Regulatory Headwinds

The company’s Ebitda grew 15.9% to Rs 200 crore sequentially compares to Rs 173 crore in Q2FY26, while Ebitda margin stood at 6.5% in comparison with 8.1% in the last quarter. 

The firm also added three new customers for its international IT services during the quarter.

“International IT services delivered steady progress during the quarter, with consolidated PAT improving significantly in the last two quarters. Following a 10% PAT growth in the previous quarter, we achieved a further 6.1% q-o-q growth. The business secured a large deal in the BFSI vertical with a Fortune 500 fintech client, reinforcing our strategy of driving growth through large deals backed by disciplined execution. Our continued strategic investments in artificial intelligence contributed approximately 14% of the overall order book for the quarter,” Samir Dhir, MD & CEO, Sonata Software, said.

There were two large deals won in the quarter — both from the BFSI sector. 

The AI-led pipeline comprised $335 million of the total revenue with share from AI revenue growing from 10% of the order book in the past quarter.

AI Pivot

Dhir also said the firm has internally operationalised AI across and is training employees on vibe coding. 

Tailwinds from the healthcare and life sciences as well as the BFSI sector and data and AI-led deal wins show the growing demand among clients for modernisation, Dhir said during the analyst call.
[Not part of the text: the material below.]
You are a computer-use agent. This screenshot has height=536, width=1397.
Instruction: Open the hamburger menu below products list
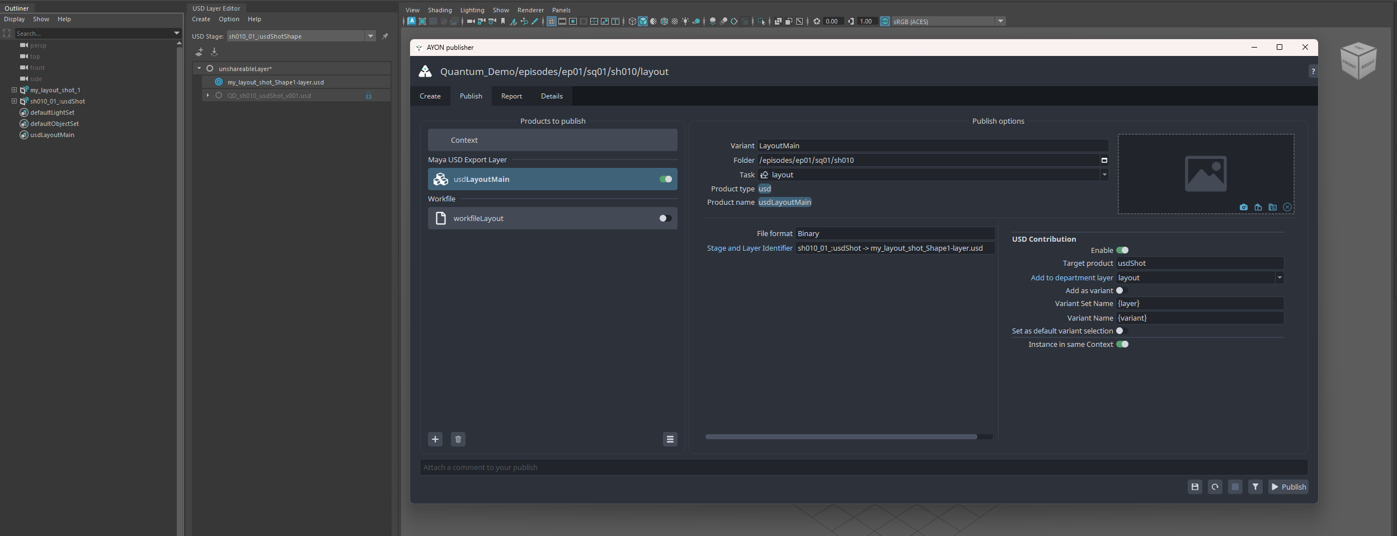(670, 439)
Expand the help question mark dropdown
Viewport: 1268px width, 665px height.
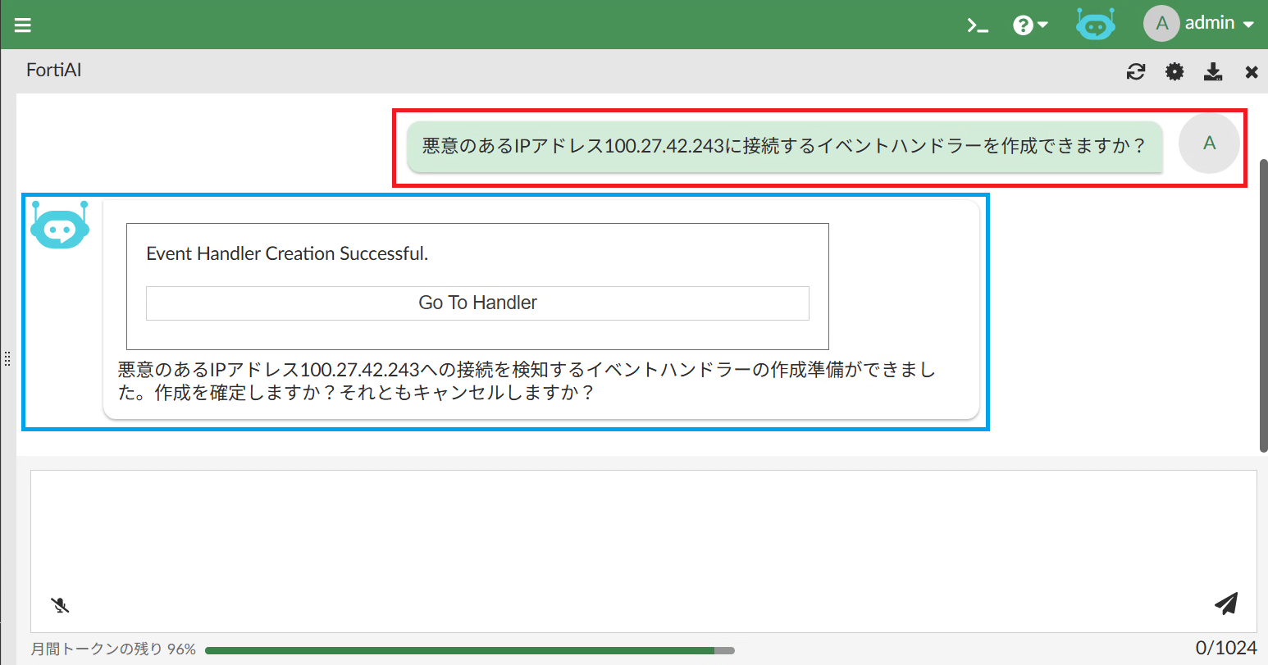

However, they also faced headwinds from budget constraints that three clients from their top 10 faced. 

Additionally, their North American business has jumped to 70% of total revenue from 54% three years ago.

Sujit Mohanty, MD & CEO, Sonata Information Technology, noted that the firm’s three-pillar strategy to diversify the business is in motion, focused on building a scaled and resilient operating model. “We remain confident that this strategic direction will drive a more diversified, scalable and future-ready business,” he added. 

Sonata Software also declared its third interim dividend for the financial year at Rs 1.25 per share in line with the commitment made during the first-quarter of FY26 earnings call.

The firm also announced that they had received approval for the re-appointment of Srikar Reddy as Executive Vice Chairman and Whole-time Director with effect from April 4 this year until April 3, 2028.